Natan Levy scored an impressive win in a unanimous decision in a UFC lightweight bout as he had his hands all over Genaro Valdez in their Florida fight.
But Levy also made noise with post-fight comments Saturday night regarding Ye (formerly Kanye West) and then spoke to JNS on Sunday.
“I would love to get my hands on him [Ye], but really, I kind of pity him, he’s a mentally ill person,” Levy told JNS. “The real issue is his hate speech creates openings for other people to say those things and feel comfortable saying those things, and that’s what I really have a problem with.”
Levy said it makes no sense for journalists and podcasters to keep speaking with West.
“It’s pointless to interview him because it’s hate speech and he is mentally ill,” he said. “I do believe in free speech, but those words will turn into physical violence.”
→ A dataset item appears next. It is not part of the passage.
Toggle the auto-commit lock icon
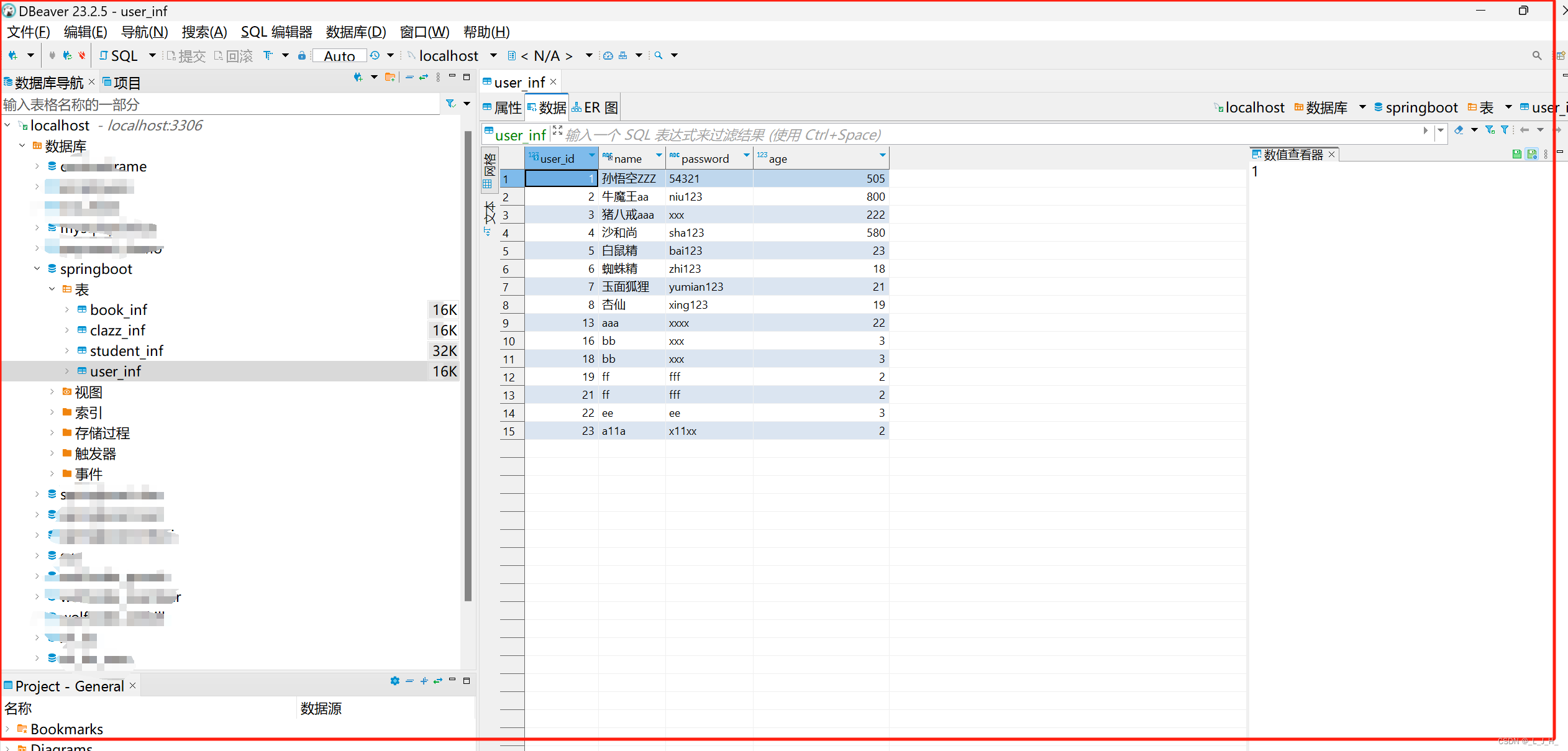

Asked by JNS whether the online messages he received, including that “Kanye is right” and “it can’t be antisemitism if it’s the truth,” Levy said he is concerned about the big picture.
“I don’t care about feelings,” he said. “I care about the well-being and safety of my fellow Jews.”
On Saturday night, in a post-fight interview, Levy told a mixed martial arts reporter his thoughts when asked about the rapper/fashion designer.
“I think life is too short to hate so to all these hateful people, you know it sucks for you, I pity you, and other than that, you know, Kanye West, if you got a problem with me or my people, come see me, bro,” Levy said.
When the reporter asked whether he’s noticed an impact from West’s speeches, Levy said he had.
“Trust me, I’ve noticed it, I get a lot of ‘lovely’ DM’s [direct messages on social media] all the time,” he said. “I am Jewish. It’s what I am…I’m very proud of it and I will fight for it. I will fight for my people in the Octagon [the caged enclosure used for mixed martial arts bouts] or wherever need be. And I will not stand for antisemitism. I won’t stand for any racism, not around me. Don’t bully anyone around me or I’m gonna find you.”
Levy dominated the fight against Valdez, which was shown on ESPN. Levy knocked down Valdez, who came in with a 10-1 record, with a number of kicks to the face and used grappling to take his opponent to the ground four times in the three five-minute rounds. Valdez was able to take punishing shots. Levy threw him to the ground with a suplex—a throw that involves lifting the opponent and slamming him on his back—in the final seconds.
UFC commentator Michael Bisping noted that Valdez’s body was red from Levy’s kicks.
Levy, 31, who fought at 156 pounds, is from Herzliya and fights out of Las Vegas, Nevada. Levy said he was pleased with the result as the three judges scored the fight at 29-28, 29-28 and 30-27 in his favor, even though he would have preferred to win by submission or knockout. Levy has won his last two UFC fights.
“I was happy with the win,” Levy told JNS. “I wished I could have finished it but I fought a tough, high-level opponent, so to win by dominating him is a huge feat.”